(Source records)
══════════════════════════════

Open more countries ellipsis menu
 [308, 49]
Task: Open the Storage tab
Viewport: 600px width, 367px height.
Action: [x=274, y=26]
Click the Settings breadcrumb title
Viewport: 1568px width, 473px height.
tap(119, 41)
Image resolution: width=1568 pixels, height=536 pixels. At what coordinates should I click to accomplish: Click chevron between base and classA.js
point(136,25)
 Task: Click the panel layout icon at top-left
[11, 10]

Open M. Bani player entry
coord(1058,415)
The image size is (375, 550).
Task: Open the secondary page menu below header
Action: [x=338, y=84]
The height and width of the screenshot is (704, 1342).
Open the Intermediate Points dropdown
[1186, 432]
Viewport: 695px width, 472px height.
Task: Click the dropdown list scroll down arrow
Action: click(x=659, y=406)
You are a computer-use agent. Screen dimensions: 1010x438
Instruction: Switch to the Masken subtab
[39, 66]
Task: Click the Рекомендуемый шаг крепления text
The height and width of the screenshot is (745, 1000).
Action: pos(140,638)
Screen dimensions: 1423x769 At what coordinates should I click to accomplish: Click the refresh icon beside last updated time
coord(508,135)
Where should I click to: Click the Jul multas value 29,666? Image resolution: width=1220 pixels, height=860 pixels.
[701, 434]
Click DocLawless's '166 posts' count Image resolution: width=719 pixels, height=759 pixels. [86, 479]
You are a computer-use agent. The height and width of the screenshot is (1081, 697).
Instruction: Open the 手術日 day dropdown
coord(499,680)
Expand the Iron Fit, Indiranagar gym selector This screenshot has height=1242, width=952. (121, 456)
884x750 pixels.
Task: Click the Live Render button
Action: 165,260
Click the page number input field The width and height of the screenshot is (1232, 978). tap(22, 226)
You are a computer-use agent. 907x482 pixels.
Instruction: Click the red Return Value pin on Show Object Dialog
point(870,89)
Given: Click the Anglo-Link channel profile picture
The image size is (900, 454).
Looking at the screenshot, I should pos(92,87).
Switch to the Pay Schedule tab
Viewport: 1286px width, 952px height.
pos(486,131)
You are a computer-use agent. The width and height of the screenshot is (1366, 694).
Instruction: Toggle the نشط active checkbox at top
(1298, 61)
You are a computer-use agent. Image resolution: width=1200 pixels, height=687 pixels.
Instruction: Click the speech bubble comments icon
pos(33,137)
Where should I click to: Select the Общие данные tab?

══════════════════════════════

PROBLEM DESCRIPTION
Look for the string "computer" in the entries above. Copy every line that has it.

EXERCISE OUTPUT
You are a computer-use agent. Screen dimensions: 1010x438
You are a computer-use agent. The height and width of the screenshot is (1081, 697).
You are a computer-use agent. 907x482 pixels.
You are a computer-use agent. The width and height of the screenshot is (1366, 694).
You are a computer-use agent. Image resolution: width=1200 pixels, height=687 pixels.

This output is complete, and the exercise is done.